Ce projet de loi aurait pu être adopté par le gouvernement conservateur bien avant les élections et l’ère Trudeau, mais le décret n’est jamais entré en vigueur… Nous nous retrouvons donc avec un nouveau gouvernement qui ne remet pas en question les impacts positifs de son prédécesseur, étonnamment, mais qui doute toutefois de la constitutionnalité d’un point majeur : la lourdeur des peines.
Le Québec, de son côté, se range avec la version originale adoptée par la Chambre des communes. Selon le Barreau de la province, il n’y aurait pas de problème de constitutionnalité. Celui-ci se base sur l’arrêt Downey, rendu en 1992, pour justifier son point. Toutefois, peut-on être certain que ce sont les conclusions de cet arrêt qui font peser le poids dans la balance ? Ou ne serait-ce pas plutôt le problème pressant des jeunes filles mineures disparues au centre jeunesse de Laval, au courant de la première semaine de février, ainsi que celles qui continuent à ce jour de manquer à l’appel, qui pressent également le gouvernement, du fait de l’importante couverture médiatique qui entoure ces événements ?

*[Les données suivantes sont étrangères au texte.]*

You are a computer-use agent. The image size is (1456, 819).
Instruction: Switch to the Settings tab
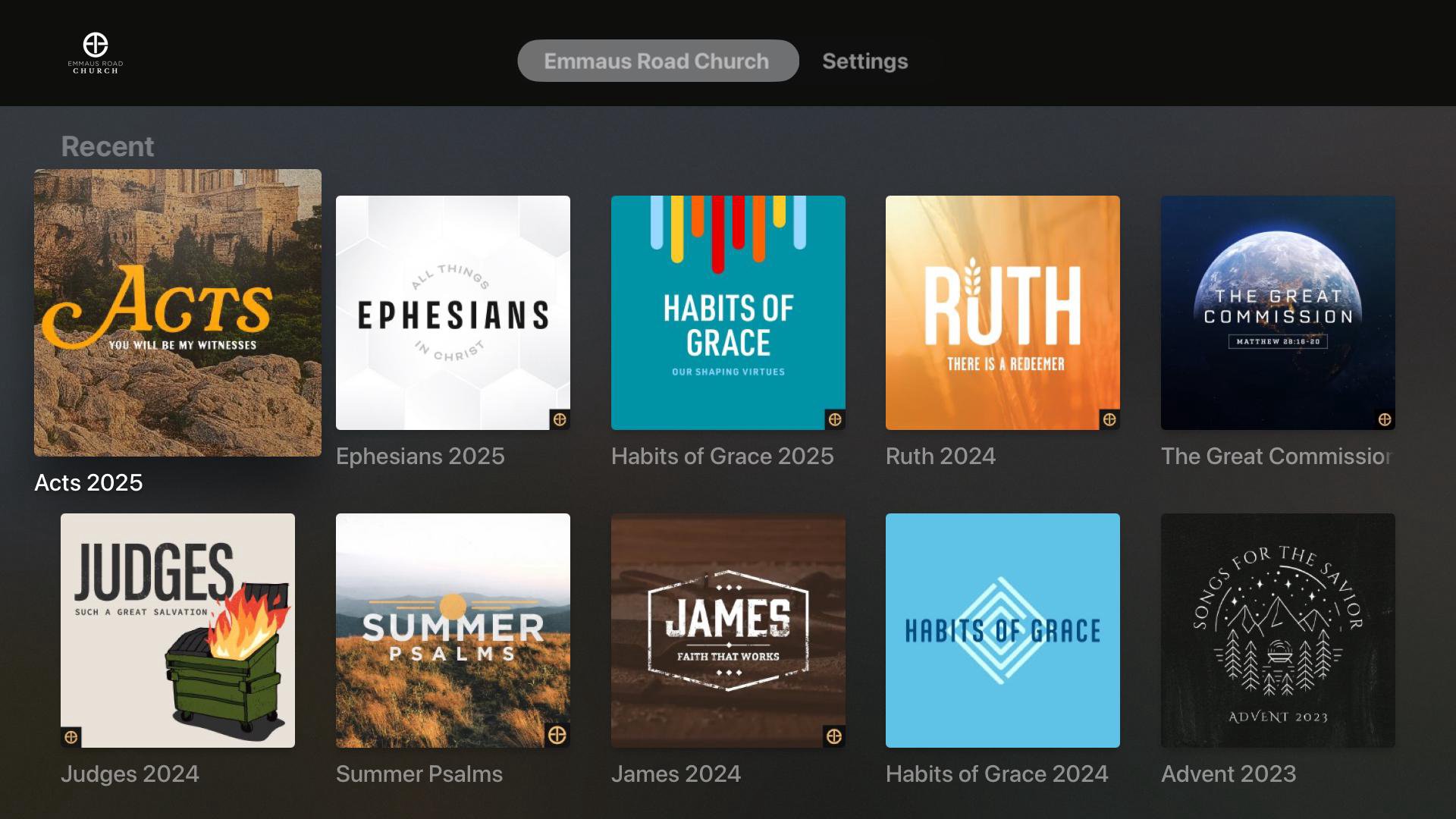tap(864, 61)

Bien que le Premier ministre, Justin Trudeau, comprenne le sentiment d’urgence, l’inconstitutionnalité des peines minimales successives semble trop problématique pour adopter le décret.

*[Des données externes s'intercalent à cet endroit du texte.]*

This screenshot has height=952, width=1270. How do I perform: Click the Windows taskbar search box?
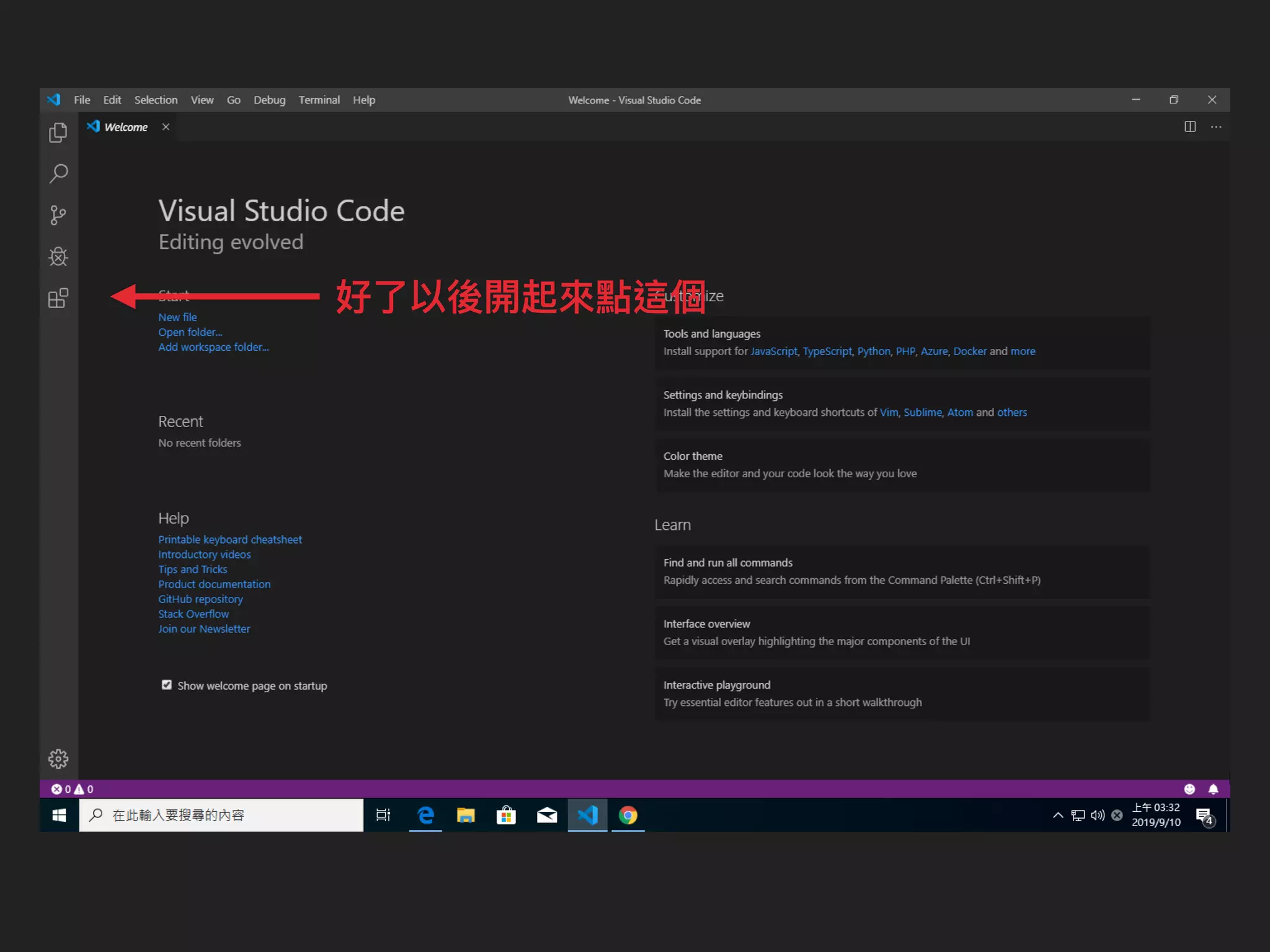pos(221,815)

Ainsi, que doit-on prioriser ? D’un côté, la disparation de jeunes femmes aux mains de proxénètes se fait de plus en plus fréquente et la Couronne arrive difficilement, en général, à faire un commencement de preuve contre ces derniers. De ce fait, tous les jours, les chances de retrouver et d’aider ces victimes s’amincissent. De l’autre côté, est-ce juste (et constitutionnel) d’arrêter un individu simplement car il réside sous le même toit qu’une personne vivant des produits de la prostitution, en plus de lui infliger des peines successives, qui, selon certains experts, pourraient se cumuler sur des centaines d’années d’emprisonnement à faire ?

Supprimer les peines cumulatives serait, si je ne m’abuse, la meilleure solution pour permettre l’application immédiate du décret, car ce dernier ne semble pas ambigu en soi, mais simplement équivoque en partie. La difficulté avec l’adoption d’un projet de loi réside souvent au moment de la révision, dans le cas présent, révision au point de vue constitutionnel. Celle-ci amène trop fréquemment des délais qui s’étirent au point où l’on oublie l’enjeu jusqu’à la prochaine crise, en l’occurrence la prochaine vague de disparitions. En toute déférence, l’autre option que le gouvernement envisage penche davantage sur l’application des dispositions du projet de loi, sans pouvoir assurer préalablement leur constitutionnalité. Il me semble que d’offrir en première instance ce qu’on risque de retirer en appel est aussi contreproductif sinon pire que de ne rien faire dans l’immédiat.
Mais n’y aurait-il pas une autre solution, même temporaire, afin de réduire les risques de disparition en attendant que le fédéral s’assure que toutes les dispositions législatives de son projet de loi ne soient conformes à la Charte? Par ailleurs, ne serait-il pas plutôt de la responsabilité des provinces d’assurer un meilleur contrôle des activités criminelles qui ont lieu sur leur territoire? Et ne serait-ce pas également au provincial de mettre en place des programmes d’aide mieux encadrés pour les personnes à risques? Quoiqu’il en soit, le sort de Michael est maintenant entre les mains du gouvernement Trudeau.